Where would I go? If I didn’t have you, where would I go? I would move to the coast, pronto. I would find some part-time work and build a living there. Why the fuck not? What’s the worst thing that could happen? It doesn’t work out. I move back, live with mom – or not – get back into teaching or something, and train people. Whatever. I enjoy it all. What’s the worst thing that could happen on just going for it with no idea what will happen. For people who have spirit – real deep down and dirty spirit – spontaneous adventures, travels, ambitions, and happenings tend to work out just fine. It’s the lulled-life, non-creative, non-imaginative types who don’t make it, anyway; and what does that even mean, “don’t make it”? It makes you and you make it: same difference… we are the travel and we don’t even know it!

 

To wake up with the sniff of the ocean breeze, to dance barefoot with the earth.
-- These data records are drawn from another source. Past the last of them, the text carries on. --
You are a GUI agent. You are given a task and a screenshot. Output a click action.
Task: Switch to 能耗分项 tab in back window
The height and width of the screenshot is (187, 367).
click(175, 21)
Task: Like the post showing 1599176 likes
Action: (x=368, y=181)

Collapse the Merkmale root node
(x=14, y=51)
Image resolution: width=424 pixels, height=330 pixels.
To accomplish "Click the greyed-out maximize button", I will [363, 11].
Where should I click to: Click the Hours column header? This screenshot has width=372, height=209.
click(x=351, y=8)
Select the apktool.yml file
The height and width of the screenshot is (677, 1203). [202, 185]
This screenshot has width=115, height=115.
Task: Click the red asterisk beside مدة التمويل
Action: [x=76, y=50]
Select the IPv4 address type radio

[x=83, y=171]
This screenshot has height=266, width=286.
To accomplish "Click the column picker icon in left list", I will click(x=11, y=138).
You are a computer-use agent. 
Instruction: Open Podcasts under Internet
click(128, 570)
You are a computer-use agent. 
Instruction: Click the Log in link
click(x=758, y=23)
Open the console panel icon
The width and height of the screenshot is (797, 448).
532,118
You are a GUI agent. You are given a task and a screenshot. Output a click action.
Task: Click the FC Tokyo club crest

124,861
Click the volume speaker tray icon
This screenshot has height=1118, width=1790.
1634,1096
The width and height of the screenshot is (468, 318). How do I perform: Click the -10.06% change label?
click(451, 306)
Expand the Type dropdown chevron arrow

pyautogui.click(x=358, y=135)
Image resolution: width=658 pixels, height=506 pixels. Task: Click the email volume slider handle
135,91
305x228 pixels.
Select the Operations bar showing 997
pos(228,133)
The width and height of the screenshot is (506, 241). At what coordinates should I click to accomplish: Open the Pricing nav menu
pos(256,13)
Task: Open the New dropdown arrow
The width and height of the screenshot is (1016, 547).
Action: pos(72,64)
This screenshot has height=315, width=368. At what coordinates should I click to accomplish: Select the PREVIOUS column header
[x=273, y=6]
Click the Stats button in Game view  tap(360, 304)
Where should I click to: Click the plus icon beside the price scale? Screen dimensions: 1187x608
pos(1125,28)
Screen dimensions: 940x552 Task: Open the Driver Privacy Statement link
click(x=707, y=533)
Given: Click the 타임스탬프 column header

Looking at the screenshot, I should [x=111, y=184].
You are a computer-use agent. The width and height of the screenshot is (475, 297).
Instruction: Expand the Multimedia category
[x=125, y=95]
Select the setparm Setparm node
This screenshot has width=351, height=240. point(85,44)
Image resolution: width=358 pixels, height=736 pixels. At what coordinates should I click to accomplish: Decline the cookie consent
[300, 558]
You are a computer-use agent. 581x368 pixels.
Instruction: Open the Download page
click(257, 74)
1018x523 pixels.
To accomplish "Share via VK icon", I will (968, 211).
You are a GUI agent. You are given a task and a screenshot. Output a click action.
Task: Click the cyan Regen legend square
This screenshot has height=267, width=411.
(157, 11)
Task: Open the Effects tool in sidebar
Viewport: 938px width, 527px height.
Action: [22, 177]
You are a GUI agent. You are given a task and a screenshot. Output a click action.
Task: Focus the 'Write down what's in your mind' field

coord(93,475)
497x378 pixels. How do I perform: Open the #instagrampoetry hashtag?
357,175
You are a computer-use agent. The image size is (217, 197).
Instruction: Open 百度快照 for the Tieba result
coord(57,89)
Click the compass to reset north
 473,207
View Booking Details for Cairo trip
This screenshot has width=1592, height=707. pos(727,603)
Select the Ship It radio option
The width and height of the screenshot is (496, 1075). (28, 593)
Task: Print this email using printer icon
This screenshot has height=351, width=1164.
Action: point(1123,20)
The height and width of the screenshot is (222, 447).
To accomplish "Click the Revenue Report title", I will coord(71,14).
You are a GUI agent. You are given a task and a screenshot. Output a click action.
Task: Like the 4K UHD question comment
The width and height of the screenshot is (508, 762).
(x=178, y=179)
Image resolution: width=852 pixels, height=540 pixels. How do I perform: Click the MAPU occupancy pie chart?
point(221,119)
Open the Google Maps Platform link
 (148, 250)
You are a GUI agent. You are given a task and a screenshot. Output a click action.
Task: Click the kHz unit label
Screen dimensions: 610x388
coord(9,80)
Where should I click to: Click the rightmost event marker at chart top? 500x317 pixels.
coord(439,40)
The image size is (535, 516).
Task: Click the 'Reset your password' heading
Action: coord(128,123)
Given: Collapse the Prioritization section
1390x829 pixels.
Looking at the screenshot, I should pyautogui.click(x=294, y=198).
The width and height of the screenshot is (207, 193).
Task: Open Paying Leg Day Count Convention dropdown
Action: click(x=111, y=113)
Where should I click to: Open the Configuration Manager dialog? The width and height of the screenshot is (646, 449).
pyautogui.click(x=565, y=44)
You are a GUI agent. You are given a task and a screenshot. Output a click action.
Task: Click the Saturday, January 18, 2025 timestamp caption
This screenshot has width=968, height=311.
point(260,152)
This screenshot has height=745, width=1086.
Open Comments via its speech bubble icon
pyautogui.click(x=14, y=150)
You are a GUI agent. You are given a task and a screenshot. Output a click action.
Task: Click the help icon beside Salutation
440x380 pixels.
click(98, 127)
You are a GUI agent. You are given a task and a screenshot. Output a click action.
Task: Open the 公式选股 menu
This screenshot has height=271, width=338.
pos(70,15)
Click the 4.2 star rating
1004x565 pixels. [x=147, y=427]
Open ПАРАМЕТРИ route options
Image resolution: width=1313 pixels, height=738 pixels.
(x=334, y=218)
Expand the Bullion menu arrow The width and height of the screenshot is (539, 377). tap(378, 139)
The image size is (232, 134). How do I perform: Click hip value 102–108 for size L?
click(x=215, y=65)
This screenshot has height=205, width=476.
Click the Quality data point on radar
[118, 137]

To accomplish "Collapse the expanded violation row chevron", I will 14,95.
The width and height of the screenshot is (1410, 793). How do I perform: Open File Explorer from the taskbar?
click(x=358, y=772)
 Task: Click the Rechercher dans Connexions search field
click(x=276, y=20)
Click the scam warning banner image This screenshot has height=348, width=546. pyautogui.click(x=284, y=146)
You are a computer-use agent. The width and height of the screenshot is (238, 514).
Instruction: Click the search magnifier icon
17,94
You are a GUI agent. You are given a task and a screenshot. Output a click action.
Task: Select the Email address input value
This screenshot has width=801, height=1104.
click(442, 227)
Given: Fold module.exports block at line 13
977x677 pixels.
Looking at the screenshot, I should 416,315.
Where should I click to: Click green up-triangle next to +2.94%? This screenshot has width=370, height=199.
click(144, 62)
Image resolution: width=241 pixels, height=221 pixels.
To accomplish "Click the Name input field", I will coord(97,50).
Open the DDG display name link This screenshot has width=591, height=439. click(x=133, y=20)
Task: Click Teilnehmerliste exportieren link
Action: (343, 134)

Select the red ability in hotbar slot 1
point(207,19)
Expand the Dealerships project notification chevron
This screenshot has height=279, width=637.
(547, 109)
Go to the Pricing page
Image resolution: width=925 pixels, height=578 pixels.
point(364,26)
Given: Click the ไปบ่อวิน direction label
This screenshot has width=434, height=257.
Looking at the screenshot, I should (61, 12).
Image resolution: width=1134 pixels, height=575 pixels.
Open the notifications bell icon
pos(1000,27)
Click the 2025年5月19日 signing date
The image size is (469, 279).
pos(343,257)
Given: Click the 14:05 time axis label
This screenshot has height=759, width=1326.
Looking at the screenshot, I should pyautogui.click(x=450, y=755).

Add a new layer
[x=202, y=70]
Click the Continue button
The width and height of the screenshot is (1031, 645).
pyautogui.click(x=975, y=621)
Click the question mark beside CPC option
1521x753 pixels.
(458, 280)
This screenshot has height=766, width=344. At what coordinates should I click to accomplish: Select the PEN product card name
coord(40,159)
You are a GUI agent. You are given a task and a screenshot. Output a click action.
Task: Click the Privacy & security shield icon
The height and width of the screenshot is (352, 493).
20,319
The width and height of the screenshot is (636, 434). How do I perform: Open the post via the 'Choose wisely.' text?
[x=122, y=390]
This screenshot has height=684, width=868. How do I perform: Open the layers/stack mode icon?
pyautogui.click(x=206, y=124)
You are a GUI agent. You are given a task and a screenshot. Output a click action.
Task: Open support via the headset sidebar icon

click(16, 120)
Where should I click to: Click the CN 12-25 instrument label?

To decide to hike this afternoon and tomorrow’s, lay around and drink the wine from each other’s lips. Work in the morning on a deck, writing, musing; what’s the reason this isn’t our life, already? I am a writer, a listener, perhaps, a lover – and traveling the great big mystery with a lady doesn’t seem so bad. The world as we know, the mirage, the puppet show, is not our world. It’s someone else’s – and it’s been constructed by a bunch of bumbling, trembling idiots with opinions they’ve never really thought about. It’s tiring me out; our unavowed dreams, the bubbling spring of our hearts, is yet now before us to swim in.

 

These are all temporary measures and diversions, all of them. The office building windows to look out of as mingling about policies and work-parties fills the days. Traffic. Making deals. Going to teach everyday. The river. The mountains. Talking about nutrition. Making choices. The trip to here. The trip to there. All just doings and goings. Part of the ultimate ride to nothing.

 

It’s such a closed-off and lacking-imagination way of thinking, to ponder What will I do so that later I’ll have such and such so that such and such will be provided for so that such and such will be able to do such and such… it perpetuates the same tired mentality in everyone on down the line. If you’re so crazy, Mr. Butterworth, if you’re really crazy, or real, then have the courage to be different and live life the way you really see it. Without all the pointless drabble. Trust. Thirst. Truth.

 

Of course, truth is a search. A happy, perhaps fruitful, no-doubt non-stop exploration. And that’s the joy of it. It won’t be known and as one gets closer, I imagine, he or she only gets truly further away from the knowing. As if the farther down the rabbit hole one falls, the closer one gets to seeing the farther the fall. A letting go to the magic and powerful, absurd, wonderfully intoxicating novelty of it. Spinning, and seeing that we are the spin, the spinner, and the spinning. The falling is accepted soon, and then with grace we fall. Never to be “falling” again.